I do think that this is a conversation I need to have with both DD an DH, but particularly DH - DD will eventually leave home and DH will probably have to do a bit of looking after me at some point in the future

Probably a good idea. Paying board and working to pay bills, doesn't get you out of adult shit like how to care for yourself. Start with your husband, his easy ride has ended.

Phone for a takeaway indeed! Anyone who can read and are able bodied can follow a recipie on the internet. There are no excuses.

Starseeking · 10/02/2021 09:34

@BoredBeforelEvenBegan

May I ask does she do her own washing?

No. I assumed that was included in her board?

Would you do a lodger's washing if they paid you board?
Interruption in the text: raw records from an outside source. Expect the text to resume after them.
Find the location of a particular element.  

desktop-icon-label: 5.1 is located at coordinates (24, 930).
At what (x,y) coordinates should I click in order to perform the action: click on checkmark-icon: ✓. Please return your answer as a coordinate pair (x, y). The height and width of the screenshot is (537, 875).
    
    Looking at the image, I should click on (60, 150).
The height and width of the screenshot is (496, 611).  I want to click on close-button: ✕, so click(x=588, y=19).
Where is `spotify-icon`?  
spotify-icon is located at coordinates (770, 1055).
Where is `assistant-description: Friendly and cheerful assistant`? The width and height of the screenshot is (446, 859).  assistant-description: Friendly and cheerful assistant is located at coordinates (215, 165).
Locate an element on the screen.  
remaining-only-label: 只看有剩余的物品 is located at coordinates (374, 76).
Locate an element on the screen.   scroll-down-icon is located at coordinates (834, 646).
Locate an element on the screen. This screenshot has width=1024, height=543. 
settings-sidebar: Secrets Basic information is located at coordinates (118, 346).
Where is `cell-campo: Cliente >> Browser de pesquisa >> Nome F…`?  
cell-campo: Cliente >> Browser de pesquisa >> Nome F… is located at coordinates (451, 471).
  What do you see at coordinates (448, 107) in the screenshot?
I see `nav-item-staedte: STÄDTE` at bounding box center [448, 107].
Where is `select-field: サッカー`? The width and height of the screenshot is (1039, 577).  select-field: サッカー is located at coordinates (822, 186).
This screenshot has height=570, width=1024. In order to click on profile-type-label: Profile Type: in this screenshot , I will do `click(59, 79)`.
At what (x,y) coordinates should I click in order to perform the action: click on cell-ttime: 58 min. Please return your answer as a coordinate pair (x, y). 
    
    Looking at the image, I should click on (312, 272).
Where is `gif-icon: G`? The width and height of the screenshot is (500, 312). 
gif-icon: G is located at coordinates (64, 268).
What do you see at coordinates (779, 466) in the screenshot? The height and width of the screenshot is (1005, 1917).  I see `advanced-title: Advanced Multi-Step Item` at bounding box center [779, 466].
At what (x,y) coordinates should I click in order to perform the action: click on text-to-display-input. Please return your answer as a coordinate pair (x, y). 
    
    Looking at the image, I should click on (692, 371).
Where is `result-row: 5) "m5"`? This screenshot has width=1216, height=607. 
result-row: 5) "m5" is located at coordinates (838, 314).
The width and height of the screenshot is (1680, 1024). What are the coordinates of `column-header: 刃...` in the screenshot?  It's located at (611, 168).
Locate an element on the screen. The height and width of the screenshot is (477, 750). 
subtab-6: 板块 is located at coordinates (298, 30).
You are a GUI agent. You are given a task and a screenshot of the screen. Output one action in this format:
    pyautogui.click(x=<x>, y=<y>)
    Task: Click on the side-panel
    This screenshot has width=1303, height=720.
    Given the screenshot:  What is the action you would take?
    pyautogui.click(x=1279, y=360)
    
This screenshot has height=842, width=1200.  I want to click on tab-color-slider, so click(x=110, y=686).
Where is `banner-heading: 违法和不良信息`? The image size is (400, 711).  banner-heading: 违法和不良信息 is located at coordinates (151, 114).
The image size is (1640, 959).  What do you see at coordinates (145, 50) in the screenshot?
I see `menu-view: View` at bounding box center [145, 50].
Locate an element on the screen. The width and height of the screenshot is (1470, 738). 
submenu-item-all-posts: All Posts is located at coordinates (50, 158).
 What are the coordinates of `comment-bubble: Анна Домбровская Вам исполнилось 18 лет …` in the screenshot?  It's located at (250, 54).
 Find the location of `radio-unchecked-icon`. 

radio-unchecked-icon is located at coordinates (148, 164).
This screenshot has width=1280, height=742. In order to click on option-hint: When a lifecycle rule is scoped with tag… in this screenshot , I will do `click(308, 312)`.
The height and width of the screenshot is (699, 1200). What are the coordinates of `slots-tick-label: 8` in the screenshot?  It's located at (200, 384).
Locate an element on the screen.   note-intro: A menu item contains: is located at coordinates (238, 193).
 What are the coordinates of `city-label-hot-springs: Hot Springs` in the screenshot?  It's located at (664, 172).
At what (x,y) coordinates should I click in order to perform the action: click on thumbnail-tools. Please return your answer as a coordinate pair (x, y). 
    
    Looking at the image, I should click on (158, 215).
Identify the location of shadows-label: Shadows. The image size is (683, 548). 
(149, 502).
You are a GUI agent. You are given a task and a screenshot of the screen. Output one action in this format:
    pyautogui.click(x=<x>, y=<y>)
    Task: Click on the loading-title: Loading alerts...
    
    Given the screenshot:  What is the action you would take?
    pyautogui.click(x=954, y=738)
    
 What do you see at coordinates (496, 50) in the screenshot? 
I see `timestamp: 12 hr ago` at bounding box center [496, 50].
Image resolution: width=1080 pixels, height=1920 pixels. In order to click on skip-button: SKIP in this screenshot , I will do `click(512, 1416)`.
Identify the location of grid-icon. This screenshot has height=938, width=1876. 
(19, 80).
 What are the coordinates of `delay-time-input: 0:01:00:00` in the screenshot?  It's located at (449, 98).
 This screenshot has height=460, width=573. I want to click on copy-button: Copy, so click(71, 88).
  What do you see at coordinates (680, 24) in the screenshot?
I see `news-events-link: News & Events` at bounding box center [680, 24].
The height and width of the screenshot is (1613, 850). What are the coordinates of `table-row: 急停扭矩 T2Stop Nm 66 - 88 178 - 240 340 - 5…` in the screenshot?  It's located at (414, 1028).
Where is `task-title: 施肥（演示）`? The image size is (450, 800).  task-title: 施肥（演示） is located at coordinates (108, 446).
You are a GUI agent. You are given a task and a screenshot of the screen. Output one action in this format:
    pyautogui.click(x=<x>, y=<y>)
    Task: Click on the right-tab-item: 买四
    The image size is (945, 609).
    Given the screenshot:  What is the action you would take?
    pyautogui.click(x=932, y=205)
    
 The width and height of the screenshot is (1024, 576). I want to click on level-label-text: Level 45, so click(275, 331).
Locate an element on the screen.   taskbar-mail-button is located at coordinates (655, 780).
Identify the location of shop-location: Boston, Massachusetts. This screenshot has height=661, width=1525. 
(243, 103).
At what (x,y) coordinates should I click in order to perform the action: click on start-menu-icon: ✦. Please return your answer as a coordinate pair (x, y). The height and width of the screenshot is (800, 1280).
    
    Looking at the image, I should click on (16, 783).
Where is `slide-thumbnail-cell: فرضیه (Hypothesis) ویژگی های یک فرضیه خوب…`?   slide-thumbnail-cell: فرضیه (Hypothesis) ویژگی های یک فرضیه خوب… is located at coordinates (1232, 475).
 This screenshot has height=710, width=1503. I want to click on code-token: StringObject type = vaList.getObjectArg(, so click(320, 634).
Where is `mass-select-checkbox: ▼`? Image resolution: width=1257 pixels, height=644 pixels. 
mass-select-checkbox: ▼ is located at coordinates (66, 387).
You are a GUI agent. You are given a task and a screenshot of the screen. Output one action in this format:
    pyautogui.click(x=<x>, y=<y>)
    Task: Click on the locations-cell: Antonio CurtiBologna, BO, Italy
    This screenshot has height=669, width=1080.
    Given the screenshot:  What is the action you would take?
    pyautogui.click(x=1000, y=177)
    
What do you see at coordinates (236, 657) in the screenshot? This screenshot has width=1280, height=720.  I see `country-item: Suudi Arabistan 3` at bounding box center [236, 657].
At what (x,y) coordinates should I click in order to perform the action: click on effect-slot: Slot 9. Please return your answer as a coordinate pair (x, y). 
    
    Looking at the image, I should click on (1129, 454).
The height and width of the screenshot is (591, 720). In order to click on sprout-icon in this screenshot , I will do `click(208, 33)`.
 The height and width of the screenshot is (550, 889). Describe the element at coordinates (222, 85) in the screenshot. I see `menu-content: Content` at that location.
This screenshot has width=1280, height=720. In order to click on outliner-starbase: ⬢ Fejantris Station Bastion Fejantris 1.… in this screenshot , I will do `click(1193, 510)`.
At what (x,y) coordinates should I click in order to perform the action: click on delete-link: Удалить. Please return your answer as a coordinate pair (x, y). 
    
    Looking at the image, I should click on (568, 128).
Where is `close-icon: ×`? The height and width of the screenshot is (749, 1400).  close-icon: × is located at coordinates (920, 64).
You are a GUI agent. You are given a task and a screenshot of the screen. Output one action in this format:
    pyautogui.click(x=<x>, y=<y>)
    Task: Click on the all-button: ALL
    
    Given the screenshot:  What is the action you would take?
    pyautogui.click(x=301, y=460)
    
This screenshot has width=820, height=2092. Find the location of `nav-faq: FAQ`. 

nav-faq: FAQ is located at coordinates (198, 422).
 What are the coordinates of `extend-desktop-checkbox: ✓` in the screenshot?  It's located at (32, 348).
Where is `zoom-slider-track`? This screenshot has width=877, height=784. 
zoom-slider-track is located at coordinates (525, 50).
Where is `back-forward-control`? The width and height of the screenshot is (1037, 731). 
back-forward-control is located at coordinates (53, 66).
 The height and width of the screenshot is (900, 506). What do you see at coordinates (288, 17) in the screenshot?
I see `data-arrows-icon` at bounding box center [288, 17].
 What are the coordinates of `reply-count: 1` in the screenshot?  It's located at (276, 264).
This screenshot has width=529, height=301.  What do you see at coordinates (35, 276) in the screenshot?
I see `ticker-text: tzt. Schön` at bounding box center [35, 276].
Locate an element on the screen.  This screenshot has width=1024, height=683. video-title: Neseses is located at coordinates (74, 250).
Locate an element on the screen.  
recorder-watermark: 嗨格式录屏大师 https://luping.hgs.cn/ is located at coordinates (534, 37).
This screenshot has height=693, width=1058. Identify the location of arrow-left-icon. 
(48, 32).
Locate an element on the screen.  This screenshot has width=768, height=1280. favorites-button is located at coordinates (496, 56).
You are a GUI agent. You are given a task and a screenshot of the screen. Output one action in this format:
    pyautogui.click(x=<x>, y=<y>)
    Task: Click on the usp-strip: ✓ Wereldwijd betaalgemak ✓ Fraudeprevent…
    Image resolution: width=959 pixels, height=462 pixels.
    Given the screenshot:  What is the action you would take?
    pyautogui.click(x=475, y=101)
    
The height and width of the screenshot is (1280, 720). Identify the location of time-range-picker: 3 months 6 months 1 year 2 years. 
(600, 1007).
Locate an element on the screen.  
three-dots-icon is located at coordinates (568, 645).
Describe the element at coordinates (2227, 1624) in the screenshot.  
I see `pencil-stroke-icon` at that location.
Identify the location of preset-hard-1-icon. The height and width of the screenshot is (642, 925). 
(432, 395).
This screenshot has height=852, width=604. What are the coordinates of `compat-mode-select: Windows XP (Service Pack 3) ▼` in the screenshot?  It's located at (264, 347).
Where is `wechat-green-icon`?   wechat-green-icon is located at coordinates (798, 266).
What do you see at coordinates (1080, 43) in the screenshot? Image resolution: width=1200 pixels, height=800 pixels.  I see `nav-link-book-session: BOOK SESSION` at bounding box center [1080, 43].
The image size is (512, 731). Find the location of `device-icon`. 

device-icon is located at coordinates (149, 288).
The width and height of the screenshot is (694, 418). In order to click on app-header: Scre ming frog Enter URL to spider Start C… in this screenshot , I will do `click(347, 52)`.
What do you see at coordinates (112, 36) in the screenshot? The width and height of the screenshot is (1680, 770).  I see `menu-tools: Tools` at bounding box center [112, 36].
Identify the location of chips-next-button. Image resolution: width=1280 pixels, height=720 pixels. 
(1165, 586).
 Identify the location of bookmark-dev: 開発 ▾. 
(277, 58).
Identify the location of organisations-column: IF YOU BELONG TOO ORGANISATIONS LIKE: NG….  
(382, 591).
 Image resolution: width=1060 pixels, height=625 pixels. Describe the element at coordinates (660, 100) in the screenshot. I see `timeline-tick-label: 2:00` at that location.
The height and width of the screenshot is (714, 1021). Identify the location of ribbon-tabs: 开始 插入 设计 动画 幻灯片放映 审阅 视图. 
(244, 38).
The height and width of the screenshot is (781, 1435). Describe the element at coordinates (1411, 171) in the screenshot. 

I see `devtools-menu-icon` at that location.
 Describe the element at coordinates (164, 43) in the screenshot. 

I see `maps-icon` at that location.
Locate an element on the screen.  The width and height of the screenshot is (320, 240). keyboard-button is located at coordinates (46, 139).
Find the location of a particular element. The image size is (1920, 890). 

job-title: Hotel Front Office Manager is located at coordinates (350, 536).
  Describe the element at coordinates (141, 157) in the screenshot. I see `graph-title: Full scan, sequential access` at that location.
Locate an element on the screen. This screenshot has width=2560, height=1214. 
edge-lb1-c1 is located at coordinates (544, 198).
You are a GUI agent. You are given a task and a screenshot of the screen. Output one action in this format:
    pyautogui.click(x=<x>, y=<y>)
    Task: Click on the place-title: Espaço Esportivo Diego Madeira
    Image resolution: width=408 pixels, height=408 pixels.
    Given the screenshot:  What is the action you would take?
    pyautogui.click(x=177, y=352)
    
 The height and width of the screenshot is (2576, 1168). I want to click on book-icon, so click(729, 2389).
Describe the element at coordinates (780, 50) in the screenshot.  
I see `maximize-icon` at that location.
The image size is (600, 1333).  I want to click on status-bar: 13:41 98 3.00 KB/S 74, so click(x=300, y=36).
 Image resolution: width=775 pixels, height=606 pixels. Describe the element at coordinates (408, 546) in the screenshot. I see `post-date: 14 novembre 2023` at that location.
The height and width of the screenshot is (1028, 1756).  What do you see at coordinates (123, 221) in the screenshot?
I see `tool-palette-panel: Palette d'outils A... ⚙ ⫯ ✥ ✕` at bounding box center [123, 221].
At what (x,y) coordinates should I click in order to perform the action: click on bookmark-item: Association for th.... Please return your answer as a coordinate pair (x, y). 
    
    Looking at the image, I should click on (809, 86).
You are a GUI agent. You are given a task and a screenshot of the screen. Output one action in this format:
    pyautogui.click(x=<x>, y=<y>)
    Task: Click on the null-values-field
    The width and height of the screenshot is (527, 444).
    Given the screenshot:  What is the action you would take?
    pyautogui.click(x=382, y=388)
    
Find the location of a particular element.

Hmm

Add another item to the teaching list OP: Show DD how to use the washing machine!

Londontown12 · 10/02/2021 09:42

I cook for my 2 18 and 20 ! If they don’t want what I’m cooking they can have beans on toast 🤣 or go hungry !
Daughter 18 has been cooking a family meal once a week which is nice

Hahaha88 · 10/02/2021 09:43

I was more independent at 14 than your daughter is at 24!! I'm sorry but you've been unreasonable in letting her get to this age and still acting like a child. She needs to step up and grow up. And your husband needs to pull his finger out too! She'll never learn if she doesn't try.

FinallyHere · 10/02/2021 09:59

It really is never easy to ask for help , I absolutely get how difficult it is when you notice that you can no longer do things for yourself.

All the more reason to get your DD to be more independent. You can think of it, to yourself, as preparing her for life while you still can. How do you decide what to cook for her? Do you involve her in the meal planning ?

How about offering to assist her in making what she wants to eat. And if she is not interested, can always join your meal later.

Where did the idea that paying board means a four star service? Everything you want to do starts from challenging that idea , getting clear especially in your own mind that theses are skills which every adult should be using.

Another thing to get clear in your own mind. Just because you cannot currently work, does not mean that you need to martyr yourself as the domestic skivvy. You are loved for yourself, not just for what you do for your family. If they don't already get that, get it clear in your own mind and raise your expectations of them.

It's easy to play small and be sure you are loved for being useful. You and they are better than that.

You also deserve to have some interests of your own. They will become increasingly important for you as things progress.

You have got this. Go for it.

AlwaysLatte · 10/02/2021 09:59

It's been a while since we had adult stepsons at home but I would tend to cook unless someone else wanted to make a particular meal (which they'd do for all of us). If it weren't the same meal or at the same time they'd do something for themselves. I'm used to making additions/tweaks to our meals for our two youngest anyway so unless the food was totally different I'd just carry on doing that.